EXCERPT PROVIDED>
Blymire became suspicious of everyone around him, even his wife. Lily had reason to fear for her safety because, in 1922, one of Lenhart’s other clients murdered her husband after receiving similar information. The client, Sallie Jane Heagy, shot her husband, Irving, in bed after Lenhart was hired to “drive the witches” from her home. Sallie did not believe the treatment worked and was in terrible physical pain. She finally snapped one day, killed her husband, and later committed suicide in jail.

After consulting lawyers, Lily was able to obtain a judge’s order to have Blymire committed to an insane asylum. The doctors determined that he was obsessed with hexes and magic and needed to go to the asylum for treatment. Soon after, Lily filed for divorce and it was granted. Blymire didn’t remain locked up for long. Forty-eight days after he was committed, he simply walked out the door one day and vanished. No one even bothered to look for him.

Blymire went back to work at the cigar factory in 1928. While he was there, he met two other people who also believed that they were suffering because of someone who had hexed them. One of them, 14-year-old John Curry, was trapped in an abusive household and felt that a malevolent force was causing the trouble at home. Another man who believed he had been hexed was a farmer named Milton Hess. Hess and his wife, Alice, had been successful and prosperous until 1926, when a series of unfortunate events began at their farm. Crops failed, cows stopped producing milk, and they lost a large amount of money. The entire family believed that they had been hexed by someone, but they didn’t know who it could be. The talk of hexes reinforced Blymire’s own belief in spells and he became terrified by the idea that someone was out to get him. He began to consult other powwowers again, attempting to track down the source of the lingering hex.

Blymire turned to a well-known powwower in the region named Nellie Noll, the so-called “River Witch of Marietta.” The elderly woman identified the source of Blymire’s hex as a member of the Rehmeyer family. When Blymire asked which of them had cursed him, she told him to hold out his hand. She placed a dollar bill on his palm and then removed it. When Blymire looked at his hand, an image appeared. It was the face of Nelson Rehmeyer, an old powwower whom Noll referred to as the “Witch of Rehmeyer’s Hollow.” Blymire had known Rehmeyer, a distant relative, since he was a small child. When Blymire had been five years old, he became seriously ill. His father and grandfather, unable to cure him, took the child to Rehmeyer, who healed him.

DATA PROVIDED>
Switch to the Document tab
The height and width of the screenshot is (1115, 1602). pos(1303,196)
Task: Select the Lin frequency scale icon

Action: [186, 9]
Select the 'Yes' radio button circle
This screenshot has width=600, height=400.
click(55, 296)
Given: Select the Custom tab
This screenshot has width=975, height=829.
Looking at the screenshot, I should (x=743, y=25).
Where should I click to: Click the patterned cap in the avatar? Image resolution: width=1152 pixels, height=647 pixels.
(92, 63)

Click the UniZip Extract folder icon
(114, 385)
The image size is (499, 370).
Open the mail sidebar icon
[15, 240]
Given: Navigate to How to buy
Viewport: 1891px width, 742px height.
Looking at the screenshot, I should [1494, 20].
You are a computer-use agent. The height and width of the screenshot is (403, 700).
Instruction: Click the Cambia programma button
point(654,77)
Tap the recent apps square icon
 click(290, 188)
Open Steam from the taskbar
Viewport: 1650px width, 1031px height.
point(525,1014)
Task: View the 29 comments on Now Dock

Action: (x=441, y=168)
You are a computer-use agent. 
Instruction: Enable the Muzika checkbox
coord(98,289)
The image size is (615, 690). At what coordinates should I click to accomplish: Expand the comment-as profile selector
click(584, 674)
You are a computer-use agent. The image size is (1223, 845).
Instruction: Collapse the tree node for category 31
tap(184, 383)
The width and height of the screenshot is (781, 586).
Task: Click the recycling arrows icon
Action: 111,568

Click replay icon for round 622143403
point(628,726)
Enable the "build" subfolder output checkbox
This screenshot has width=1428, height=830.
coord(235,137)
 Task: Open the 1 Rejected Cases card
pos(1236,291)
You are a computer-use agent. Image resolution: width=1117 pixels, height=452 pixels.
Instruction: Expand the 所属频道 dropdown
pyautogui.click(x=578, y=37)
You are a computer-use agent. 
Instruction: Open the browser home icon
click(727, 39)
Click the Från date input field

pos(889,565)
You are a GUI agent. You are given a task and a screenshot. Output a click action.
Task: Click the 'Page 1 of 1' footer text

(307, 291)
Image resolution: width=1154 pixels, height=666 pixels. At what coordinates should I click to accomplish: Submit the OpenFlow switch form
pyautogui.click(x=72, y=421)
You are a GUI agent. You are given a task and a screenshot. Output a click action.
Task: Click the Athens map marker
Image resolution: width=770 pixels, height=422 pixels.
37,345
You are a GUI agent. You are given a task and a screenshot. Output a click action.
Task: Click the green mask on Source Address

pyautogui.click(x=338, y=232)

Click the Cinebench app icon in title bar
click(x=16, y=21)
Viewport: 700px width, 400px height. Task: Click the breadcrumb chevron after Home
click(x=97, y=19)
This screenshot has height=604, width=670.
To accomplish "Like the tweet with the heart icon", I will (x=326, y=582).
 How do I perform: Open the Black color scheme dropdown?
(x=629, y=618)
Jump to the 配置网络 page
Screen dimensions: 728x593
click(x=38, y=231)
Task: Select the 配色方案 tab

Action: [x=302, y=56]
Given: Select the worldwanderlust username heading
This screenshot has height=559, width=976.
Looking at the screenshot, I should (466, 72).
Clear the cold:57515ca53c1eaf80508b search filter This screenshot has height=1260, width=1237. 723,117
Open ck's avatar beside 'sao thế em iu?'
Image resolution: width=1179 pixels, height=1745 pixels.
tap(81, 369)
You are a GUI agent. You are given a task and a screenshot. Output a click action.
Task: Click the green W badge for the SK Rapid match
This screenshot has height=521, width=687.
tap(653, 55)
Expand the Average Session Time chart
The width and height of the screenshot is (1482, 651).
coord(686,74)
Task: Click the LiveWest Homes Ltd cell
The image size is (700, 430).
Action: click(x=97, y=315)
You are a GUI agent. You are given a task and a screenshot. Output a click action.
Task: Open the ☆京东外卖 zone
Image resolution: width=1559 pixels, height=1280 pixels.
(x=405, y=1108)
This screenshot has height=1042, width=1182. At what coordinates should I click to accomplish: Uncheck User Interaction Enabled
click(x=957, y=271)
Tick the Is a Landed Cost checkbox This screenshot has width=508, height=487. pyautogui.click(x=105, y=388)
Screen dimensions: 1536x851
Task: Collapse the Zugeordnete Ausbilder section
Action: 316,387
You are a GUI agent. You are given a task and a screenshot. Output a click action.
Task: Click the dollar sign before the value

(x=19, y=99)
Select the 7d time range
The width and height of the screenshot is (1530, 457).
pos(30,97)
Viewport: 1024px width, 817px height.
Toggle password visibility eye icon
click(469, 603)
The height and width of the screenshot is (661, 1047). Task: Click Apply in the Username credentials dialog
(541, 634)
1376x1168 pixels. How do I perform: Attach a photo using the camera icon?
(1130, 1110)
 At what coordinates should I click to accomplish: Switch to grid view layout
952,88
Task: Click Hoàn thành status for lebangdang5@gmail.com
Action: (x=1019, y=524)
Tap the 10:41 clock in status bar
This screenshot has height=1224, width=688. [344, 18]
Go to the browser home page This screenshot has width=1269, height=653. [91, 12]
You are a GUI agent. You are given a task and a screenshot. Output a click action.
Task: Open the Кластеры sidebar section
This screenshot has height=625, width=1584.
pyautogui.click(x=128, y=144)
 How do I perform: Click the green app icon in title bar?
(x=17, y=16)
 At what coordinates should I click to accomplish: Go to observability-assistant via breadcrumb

EXERCISE DIRECTIONS>
Extract the full passage above about Blymire and the hex, reproducing every word and paragraph break without change.

EXERCISE SOLUTION>
Blymire became suspicious of everyone around him, even his wife. Lily had reason to fear for her safety because, in 1922, one of Lenhart’s other clients murdered her husband after receiving similar information. The client, Sallie Jane Heagy, shot her husband, Irving, in bed after Lenhart was hired to “drive the witches” from her home. Sallie did not believe the treatment worked and was in terrible physical pain. She finally snapped one day, killed her husband, and later committed suicide in jail.

After consulting lawyers, Lily was able to obtain a judge’s order to have Blymire committed to an insane asylum. The doctors determined that he was obsessed with hexes and magic and needed to go to the asylum for treatment. Soon after, Lily filed for divorce and it was granted. Blymire didn’t remain locked up for long. Forty-eight days after he was committed, he simply walked out the door one day and vanished. No one even bothered to look for him.

Blymire went back to work at the cigar factory in 1928. While he was there, he met two other people who also believed that they were suffering because of someone who had hexed them. One of them, 14-year-old John Curry, was trapped in an abusive household and felt that a malevolent force was causing the trouble at home. Another man who believed he had been hexed was a farmer named Milton Hess. Hess and his wife, Alice, had been successful and prosperous until 1926, when a series of unfortunate events began at their farm. Crops failed, cows stopped producing milk, and they lost a large amount of money. The entire family believed that they had been hexed by someone, but they didn’t know who it could be. The talk of hexes reinforced Blymire’s own belief in spells and he became terrified by the idea that someone was out to get him. He began to consult other powwowers again, attempting to track down the source of the lingering hex.

Blymire turned to a well-known powwower in the region named Nellie Noll, the so-called “River Witch of Marietta.” The elderly woman identified the source of Blymire’s hex as a member of the Rehmeyer family. When Blymire asked which of them had cursed him, she told him to hold out his hand. She placed a dollar bill on his palm and then removed it. When Blymire looked at his hand, an image appeared. It was the face of Nelson Rehmeyer, an old powwower whom Noll referred to as the “Witch of Rehmeyer’s Hollow.” Blymire had known Rehmeyer, a distant relative, since he was a small child. When Blymire had been five years old, he became seriously ill. His father and grandfather, unable to cure him, took the child to Rehmeyer, who healed him.